Imagine being locked behind a solid steel door, in a space, tighter than most bathrooms, for 23 of every 24 hours. In hour 24, you go into a “vented dog run;” that’s your only exercise. Imagine how the most resilient individual might react to this existence; to permanent bright lighting, extreme temperatures and forced insomnia. Imagine, too, the most vulnerable: inmates with serious mental illness.

There’s often little sympathy for the incarcerated and even less for those who find themselves in long-term solitary confinement. We often think they must have done something heinous to not only be in prison, but in the bleakest part of a prison: solitary confinement, isolation, permanent lockdown, the hole.
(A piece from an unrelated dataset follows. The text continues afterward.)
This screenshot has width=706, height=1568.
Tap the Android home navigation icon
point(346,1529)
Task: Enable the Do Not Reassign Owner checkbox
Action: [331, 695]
As the former Chief of Psychiatry for the Colorado Department of Corrections, with responsibility for directing the psychiatric care of inmates around the state, I can tell you that solitary confinement doesn’t play out like we imagine it from popular media. It doesn’t always house only “the worst of the worst.” In my experience, the smallest infraction can end with a solitary placement. It’s not a 30-day experience like that often shown on television; inmates typically serve two, three, or more years in solitary. There are no victories; no Shawshank Redemption. Solitary confinement is not redemptive. For many, it’s cruel and unusual punishment. And warehousing prisoners who are mentally ill in solitary confinement, well, that’s just a losing proposition.

It’s ineffective, it’s inhumane, and its costs are higher than most Coloradans know.

In this legislative session, a bill was passed that made some limited changes to the landscape of solitary confinement. Senate Bill 176 establishes a new earned time provision and changes the definition of a security threat group. But what we need is change that affects those prisoners with serious mental illness; changes that begin right at the cell front door that separates a prisoner who is mentally ill from both sanity and humanity.

The time for these changes is now.

As a medical professional with intimate knowledge of the state’s network of prisons and prisoners, I know that solitary confinement of prisoners who are mentally ill is a problem that should command the state’s immediate attention – and action.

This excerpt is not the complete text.